▸ Exercise objective:
When you reach the line in the listing below that contains "Select the Average Split (平均分割) radio button", begin returning lines exactly as written, and stop after the line that contains "Given: Click the Add Files toolbar icon". Return no other lines.

▸ Provided records:
────────────────────

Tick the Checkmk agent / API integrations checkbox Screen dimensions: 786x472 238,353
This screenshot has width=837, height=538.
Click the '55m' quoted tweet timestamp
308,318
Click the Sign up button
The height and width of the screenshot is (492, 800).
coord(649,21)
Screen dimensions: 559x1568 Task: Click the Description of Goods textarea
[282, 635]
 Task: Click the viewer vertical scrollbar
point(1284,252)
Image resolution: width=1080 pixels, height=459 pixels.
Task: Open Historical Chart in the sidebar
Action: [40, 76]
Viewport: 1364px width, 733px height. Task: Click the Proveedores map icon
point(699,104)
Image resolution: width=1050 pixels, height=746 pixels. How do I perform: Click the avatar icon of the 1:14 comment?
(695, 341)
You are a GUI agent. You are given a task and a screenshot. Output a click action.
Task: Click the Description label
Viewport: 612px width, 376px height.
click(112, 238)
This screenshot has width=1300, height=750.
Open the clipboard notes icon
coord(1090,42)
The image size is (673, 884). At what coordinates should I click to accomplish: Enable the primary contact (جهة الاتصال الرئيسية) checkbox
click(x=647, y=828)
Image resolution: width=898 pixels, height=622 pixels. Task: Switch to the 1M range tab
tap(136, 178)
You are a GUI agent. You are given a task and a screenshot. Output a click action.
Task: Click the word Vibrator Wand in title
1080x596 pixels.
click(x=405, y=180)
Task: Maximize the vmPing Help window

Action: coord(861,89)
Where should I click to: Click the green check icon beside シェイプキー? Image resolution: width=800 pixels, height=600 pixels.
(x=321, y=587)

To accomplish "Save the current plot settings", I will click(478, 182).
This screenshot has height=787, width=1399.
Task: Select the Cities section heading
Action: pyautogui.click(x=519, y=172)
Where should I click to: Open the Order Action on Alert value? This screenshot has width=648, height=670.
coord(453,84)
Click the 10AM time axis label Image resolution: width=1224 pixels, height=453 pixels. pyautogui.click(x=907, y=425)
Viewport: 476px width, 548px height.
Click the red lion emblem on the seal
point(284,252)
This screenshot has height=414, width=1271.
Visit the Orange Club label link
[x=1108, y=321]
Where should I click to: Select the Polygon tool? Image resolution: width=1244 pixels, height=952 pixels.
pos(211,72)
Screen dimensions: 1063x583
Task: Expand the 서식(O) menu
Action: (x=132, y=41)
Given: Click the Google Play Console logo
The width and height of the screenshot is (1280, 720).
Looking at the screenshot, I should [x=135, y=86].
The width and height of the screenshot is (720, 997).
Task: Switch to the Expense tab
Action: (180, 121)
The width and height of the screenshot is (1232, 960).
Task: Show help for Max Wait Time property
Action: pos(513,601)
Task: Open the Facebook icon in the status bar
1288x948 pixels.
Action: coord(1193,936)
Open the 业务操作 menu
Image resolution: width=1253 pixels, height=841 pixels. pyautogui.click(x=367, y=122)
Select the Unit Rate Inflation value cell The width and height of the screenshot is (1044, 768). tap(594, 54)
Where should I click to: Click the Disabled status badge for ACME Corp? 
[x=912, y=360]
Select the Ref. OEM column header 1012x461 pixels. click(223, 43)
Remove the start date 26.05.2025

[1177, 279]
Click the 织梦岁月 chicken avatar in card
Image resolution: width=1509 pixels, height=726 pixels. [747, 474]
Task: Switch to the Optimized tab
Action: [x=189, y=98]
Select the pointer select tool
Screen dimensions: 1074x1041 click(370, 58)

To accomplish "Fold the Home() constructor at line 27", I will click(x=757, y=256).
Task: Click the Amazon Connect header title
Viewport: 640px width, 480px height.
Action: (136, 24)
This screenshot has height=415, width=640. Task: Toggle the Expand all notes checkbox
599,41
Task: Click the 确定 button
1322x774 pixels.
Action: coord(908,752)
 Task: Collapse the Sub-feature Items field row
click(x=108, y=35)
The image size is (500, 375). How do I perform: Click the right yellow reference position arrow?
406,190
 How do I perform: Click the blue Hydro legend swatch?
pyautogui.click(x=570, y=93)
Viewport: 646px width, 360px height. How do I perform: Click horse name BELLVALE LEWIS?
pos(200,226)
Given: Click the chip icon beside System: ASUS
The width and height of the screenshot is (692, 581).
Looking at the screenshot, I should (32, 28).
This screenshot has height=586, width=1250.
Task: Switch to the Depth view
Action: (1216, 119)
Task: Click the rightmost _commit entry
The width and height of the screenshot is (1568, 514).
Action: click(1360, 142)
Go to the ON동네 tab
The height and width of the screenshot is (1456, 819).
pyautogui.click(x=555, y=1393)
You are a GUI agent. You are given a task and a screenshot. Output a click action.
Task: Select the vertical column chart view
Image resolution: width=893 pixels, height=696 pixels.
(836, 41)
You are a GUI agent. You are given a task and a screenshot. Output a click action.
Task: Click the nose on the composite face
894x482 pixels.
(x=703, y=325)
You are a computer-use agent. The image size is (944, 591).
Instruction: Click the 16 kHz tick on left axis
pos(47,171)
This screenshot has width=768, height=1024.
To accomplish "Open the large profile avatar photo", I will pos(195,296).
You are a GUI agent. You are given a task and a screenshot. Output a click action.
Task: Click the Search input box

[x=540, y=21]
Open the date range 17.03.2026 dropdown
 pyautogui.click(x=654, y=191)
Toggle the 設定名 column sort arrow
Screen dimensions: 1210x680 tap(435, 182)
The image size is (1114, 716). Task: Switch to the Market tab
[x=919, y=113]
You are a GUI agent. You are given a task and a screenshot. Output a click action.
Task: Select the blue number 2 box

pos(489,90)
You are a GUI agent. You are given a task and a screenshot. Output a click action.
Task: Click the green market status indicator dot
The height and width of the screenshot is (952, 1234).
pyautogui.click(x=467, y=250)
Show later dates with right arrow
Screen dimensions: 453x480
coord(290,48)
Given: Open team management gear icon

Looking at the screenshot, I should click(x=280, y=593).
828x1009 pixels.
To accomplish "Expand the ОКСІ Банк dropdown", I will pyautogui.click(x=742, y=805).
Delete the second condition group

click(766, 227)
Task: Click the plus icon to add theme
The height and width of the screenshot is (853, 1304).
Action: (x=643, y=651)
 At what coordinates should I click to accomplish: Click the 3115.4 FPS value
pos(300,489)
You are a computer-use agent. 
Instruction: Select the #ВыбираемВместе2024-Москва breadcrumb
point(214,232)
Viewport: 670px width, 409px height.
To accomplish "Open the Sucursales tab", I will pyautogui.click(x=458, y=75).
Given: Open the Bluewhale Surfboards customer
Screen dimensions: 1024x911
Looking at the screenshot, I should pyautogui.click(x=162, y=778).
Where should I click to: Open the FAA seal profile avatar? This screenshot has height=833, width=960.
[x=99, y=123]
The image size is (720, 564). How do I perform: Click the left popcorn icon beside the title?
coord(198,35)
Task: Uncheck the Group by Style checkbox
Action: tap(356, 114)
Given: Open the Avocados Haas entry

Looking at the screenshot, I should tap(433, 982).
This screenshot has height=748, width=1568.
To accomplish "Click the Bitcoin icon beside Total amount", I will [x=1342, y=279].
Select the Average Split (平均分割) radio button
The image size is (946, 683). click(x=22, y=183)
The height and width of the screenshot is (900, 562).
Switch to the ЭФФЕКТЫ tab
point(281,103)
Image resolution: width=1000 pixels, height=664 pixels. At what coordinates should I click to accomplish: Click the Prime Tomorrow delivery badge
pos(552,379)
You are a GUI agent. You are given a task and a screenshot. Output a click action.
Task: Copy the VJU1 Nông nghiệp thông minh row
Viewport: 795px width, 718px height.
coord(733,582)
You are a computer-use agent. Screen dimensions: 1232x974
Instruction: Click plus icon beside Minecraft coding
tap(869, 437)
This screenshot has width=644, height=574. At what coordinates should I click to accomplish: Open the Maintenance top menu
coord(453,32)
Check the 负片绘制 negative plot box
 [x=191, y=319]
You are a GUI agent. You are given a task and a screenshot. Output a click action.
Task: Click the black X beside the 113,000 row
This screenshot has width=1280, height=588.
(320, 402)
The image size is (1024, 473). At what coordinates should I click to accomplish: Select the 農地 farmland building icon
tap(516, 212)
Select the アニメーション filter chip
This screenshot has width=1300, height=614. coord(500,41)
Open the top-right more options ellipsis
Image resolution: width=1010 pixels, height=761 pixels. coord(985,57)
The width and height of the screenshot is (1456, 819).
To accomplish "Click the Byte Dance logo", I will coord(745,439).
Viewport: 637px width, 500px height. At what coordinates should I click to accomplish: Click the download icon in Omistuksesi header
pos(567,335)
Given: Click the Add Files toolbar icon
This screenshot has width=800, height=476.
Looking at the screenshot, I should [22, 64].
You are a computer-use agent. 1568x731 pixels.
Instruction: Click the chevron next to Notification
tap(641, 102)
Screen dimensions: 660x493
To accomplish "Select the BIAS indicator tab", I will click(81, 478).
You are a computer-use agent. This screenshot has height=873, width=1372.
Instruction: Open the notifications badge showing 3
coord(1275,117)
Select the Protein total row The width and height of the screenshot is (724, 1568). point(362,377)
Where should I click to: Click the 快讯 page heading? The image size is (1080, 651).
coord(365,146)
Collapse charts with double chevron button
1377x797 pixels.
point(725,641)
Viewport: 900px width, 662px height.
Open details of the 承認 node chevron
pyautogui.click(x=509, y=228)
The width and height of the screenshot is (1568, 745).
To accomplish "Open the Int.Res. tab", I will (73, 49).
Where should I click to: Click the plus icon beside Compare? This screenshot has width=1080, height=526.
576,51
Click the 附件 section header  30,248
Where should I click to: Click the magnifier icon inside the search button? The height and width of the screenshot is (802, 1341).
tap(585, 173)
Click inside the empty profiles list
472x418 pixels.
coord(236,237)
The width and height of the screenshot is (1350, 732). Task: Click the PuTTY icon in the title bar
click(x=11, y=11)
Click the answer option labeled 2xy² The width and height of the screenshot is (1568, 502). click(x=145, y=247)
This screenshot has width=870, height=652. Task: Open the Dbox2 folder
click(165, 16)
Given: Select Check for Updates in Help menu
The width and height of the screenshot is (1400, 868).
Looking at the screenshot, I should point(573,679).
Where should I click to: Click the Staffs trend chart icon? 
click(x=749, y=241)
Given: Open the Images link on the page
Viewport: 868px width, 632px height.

────────────────────

▸ Solution to this exercise:
Select the Average Split (平均分割) radio button
The image size is (946, 683). click(x=22, y=183)
The height and width of the screenshot is (900, 562).
Switch to the ЭФФЕКТЫ tab
point(281,103)
Image resolution: width=1000 pixels, height=664 pixels. At what coordinates should I click to accomplish: Click the Prime Tomorrow delivery badge
pos(552,379)
You are a GUI agent. You are given a task and a screenshot. Output a click action.
Task: Copy the VJU1 Nông nghiệp thông minh row
Viewport: 795px width, 718px height.
coord(733,582)
You are a computer-use agent. Screen dimensions: 1232x974
Instruction: Click plus icon beside Minecraft coding
tap(869, 437)
This screenshot has width=644, height=574. At what coordinates should I click to accomplish: Open the Maintenance top menu
coord(453,32)
Check the 负片绘制 negative plot box
 [x=191, y=319]
You are a GUI agent. You are given a task and a screenshot. Output a click action.
Task: Click the black X beside the 113,000 row
This screenshot has width=1280, height=588.
(320, 402)
The image size is (1024, 473). At what coordinates should I click to accomplish: Select the 農地 farmland building icon
tap(516, 212)
Select the アニメーション filter chip
This screenshot has width=1300, height=614. coord(500,41)
Open the top-right more options ellipsis
Image resolution: width=1010 pixels, height=761 pixels. coord(985,57)
The width and height of the screenshot is (1456, 819).
To accomplish "Click the Byte Dance logo", I will coord(745,439).
Viewport: 637px width, 500px height. At what coordinates should I click to accomplish: Click the download icon in Omistuksesi header
pos(567,335)
Given: Click the Add Files toolbar icon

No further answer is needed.